## [Source document]
=-=-=

Husebye v. Jaeger

534 N.W.2d 811, 1995 N.D. LEXIS 138, 1995 WL 442628
CourtNorth Dakota Supreme Court
DecidedJuly 27, 1995
DocketCiv. 950227
StatusPublished
Cited by13 cases

This text of 534 N.W.2d 811 (Husebye v. Jaeger) is published on Counsel Stack Legal Research, covering North Dakota Supreme Court primary law. Counsel Stack provides free access to over 12 million legal documents including statutes, case law, regulations, and constitutions.

Bluebook
Husebye v. Jaeger, 534 N.W.2d 811, 1995 N.D. LEXIS 138, 1995 WL 442628 (N.D. 1995).

Opinion

YANDE WALLE, Chief Justice.

Jeff Husebye filed an application for an order to show cause requesting that this court exercise its original jurisdiction and direct Alvin Jaeger, the Secretary of State, to accept petitions seeking to refer a legislative enactment. Jaeger responds that he is statutorily precluded from accepting petitions submitted after 5 p.m. on the last day for submitting such petitions. We conclude that the statute relied upon by Jaeger is unconstitutional and that the State Constitution requires the Secretary of State to accept referral petitions until midnight of the 90th day after the date the referred measure was filed with the Secretary of State. We grant the application for the order to show cause and direct Jaeger to accept the disputed petitions.

The 1995 Legislature passed Senate Bill 2202, which amended certain provisions of the workers compensation law. The bill was filed in the Secretary of State’s office at 4:48 p.m. on April 6,1995. Husebye, as chair of a sponsoring committee seeking to refer Senate Bill 2202, delivered a proposed referendum petition to the Secretary of State’s office on April 12, 1995. Because Art. Ill, § 5, N.D. Const., requires that a referendum petition be submitted within 90 days after the measure is filed, Jaeger advised Husebye *813 that the signed petitions would be due by July 5, 1995.

=-=-=

## [Work request 1]
In the Husebye v. Jaeger opinion, by what date did Jaeger tell Husebye the signed petitions were due?
## [Work request 2]
Retype the part of the Husebye v. Jaeger opinion starting with "The 1995 Legislature" and going on through "July 5, 1995.".
Nothing in the data is needed here.

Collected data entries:
=-=-=

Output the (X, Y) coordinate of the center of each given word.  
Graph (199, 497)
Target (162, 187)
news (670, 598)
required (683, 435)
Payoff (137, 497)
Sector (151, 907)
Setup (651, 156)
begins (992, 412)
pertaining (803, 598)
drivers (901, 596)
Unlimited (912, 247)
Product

=-=-=

## [Reply 1]
July 5, 1995.

## [Reply 2]
The 1995 Legislature passed Senate Bill 2202, which amended certain provisions of the workers compensation law. The bill was filed in the Secretary of State’s office at 4:48 p.m. on April 6,1995. Husebye, as chair of a sponsoring committee seeking to refer Senate Bill 2202, delivered a proposed referendum petition to the Secretary of State’s office on April 12, 1995. Because Art. Ill, § 5, N.D. Const., requires that a referendum petition be submitted within 90 days after the measure is filed, Jaeger advised Husebye *813 that the signed petitions would be due by July 5, 1995.